The role of the body in the experience of installation art: a case study of visitors' bodily, emotional, and transformative experiences in Tomás Saraceno's " in orbit"

Front Psychol. 2023 Jul 17:14:1192689. doi: 10.3389/fpsyg.2023.1192689. eCollection 2023.

Abstract

Installation art, with its immersive and participatory character, has been argued to require the use and awareness of the body, which potentially constitute key parts of the artwork's experience and appreciation. Heightened body awareness is even argued to be a key to particularly profound emotional or even transformative states, which have been frequently ascribed to this genre. However, the body in the experience of installation art has rarely been empirically considered. To address this gap, we investigated the body's role in the experience of Tomás Saraceno's in orbit installation. Based on a list of self-report items created from a review of the theoretical literature, we-for the first time-captured (quantitatively and qualitatively): what kind of subjective bodily experiences visitors (N = 230) reported, how these items grouped into clusters (using network science), and how these relate to emotion, art appraisal, and transformative outcomes. Network analysis of the items determined four communities related to "interoception," "presence," "disturbance," and "proprioception." Proprioception (e.g., awareness of balance/movement/weight) turned out to be a significant determinant of art appreciation in our study, and, together with "disturbing" body experiences (feeling awkward/watched/chills), coincided with transformation. We also assessed individual differences in body awareness yet did not find that these moderate those relationships. We suggest future research on installation art based on a more unified assessment of the role of the body in embodied-enactive aesthetics and its relation to the intensity and impact of art experience in general.
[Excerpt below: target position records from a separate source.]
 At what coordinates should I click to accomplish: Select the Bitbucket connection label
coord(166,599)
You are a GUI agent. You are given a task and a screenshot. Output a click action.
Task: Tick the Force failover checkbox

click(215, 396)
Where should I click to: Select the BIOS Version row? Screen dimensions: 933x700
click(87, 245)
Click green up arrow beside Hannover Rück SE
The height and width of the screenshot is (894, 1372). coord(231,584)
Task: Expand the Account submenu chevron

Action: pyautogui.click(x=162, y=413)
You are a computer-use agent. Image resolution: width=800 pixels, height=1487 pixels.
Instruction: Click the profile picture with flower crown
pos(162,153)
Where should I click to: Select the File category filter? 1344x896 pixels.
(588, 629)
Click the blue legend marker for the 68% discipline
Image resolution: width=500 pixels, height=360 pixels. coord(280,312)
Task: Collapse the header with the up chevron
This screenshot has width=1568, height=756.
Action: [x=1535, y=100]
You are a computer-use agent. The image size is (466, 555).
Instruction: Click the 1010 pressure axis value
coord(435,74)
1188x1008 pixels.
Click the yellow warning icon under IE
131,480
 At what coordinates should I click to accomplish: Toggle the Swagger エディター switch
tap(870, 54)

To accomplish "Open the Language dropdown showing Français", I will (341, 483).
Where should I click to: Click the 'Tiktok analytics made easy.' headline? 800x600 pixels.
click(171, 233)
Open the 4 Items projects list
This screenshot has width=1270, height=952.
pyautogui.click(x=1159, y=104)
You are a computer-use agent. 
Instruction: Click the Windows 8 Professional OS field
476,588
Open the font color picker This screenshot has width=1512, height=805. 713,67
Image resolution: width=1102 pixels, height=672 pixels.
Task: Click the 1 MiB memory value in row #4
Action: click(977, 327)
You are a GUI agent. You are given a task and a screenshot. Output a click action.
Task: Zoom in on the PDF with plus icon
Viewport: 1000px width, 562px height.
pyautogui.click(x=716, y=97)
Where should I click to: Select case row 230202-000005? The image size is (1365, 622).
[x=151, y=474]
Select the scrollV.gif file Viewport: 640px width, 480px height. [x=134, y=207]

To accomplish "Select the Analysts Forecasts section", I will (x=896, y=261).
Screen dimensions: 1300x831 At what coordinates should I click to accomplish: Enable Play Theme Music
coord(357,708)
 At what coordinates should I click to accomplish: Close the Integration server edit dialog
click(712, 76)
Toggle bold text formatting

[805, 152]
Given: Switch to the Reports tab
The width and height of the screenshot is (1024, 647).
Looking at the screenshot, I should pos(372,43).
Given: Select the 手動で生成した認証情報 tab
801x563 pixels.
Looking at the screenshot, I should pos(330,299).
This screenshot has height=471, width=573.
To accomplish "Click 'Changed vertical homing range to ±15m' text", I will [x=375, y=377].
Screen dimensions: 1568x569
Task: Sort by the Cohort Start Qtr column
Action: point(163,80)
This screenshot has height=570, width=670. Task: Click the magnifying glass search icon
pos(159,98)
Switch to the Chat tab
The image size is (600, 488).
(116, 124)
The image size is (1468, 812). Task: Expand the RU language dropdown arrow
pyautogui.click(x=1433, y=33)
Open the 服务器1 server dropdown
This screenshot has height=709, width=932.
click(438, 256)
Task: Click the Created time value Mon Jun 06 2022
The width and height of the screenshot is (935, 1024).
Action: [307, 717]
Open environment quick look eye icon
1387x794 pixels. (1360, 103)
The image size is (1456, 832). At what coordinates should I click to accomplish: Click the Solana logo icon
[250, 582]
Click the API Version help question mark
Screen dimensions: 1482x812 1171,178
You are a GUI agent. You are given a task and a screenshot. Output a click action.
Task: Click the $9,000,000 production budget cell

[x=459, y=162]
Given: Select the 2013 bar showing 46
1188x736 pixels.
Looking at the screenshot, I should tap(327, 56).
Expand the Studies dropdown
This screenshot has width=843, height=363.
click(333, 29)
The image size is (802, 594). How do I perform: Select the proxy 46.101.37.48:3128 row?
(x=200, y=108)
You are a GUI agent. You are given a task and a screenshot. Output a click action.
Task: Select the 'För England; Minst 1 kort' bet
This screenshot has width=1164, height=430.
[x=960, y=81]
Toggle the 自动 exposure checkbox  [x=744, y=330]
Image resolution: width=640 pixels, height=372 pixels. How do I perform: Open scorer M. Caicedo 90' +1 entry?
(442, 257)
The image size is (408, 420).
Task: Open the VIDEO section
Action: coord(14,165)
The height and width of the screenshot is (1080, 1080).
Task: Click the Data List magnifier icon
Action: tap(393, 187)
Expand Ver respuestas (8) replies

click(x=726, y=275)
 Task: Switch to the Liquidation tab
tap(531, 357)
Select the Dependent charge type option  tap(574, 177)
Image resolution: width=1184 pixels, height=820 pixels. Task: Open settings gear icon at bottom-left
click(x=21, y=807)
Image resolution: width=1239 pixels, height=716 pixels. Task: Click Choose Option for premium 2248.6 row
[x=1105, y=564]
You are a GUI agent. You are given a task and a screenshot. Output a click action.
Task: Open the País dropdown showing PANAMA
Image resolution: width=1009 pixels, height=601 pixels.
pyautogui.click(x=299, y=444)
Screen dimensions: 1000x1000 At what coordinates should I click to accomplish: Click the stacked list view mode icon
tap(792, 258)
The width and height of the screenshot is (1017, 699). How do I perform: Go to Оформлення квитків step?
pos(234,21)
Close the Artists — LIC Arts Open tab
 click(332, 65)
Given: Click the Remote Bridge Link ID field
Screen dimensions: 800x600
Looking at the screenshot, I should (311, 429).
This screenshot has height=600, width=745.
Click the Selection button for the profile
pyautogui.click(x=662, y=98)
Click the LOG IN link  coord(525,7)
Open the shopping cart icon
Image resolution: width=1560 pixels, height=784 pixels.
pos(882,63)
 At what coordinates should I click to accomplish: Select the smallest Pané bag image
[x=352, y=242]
Keywords: aesthetic experience; body awareness; embodied cognition; empirical aesthetics; installation art; interoception.

Grants and funding

The writing of this study was supported by the Förderungsstipendium nach dem StudFG at the University of Vienna, funded by the Federal Ministry Republic of Austria for Education, Science and Research, and a grant to MP and JF from the EU Horizon 2020 TRANSFORMATIONS-17-2019, Societal Challenges and the Arts (870827—ARTIS, Art and Research on Transformations of Individuals of Society). JF's work on this MS has been supported in part by Croatian Science Foundation under the project UIP-2020-021309.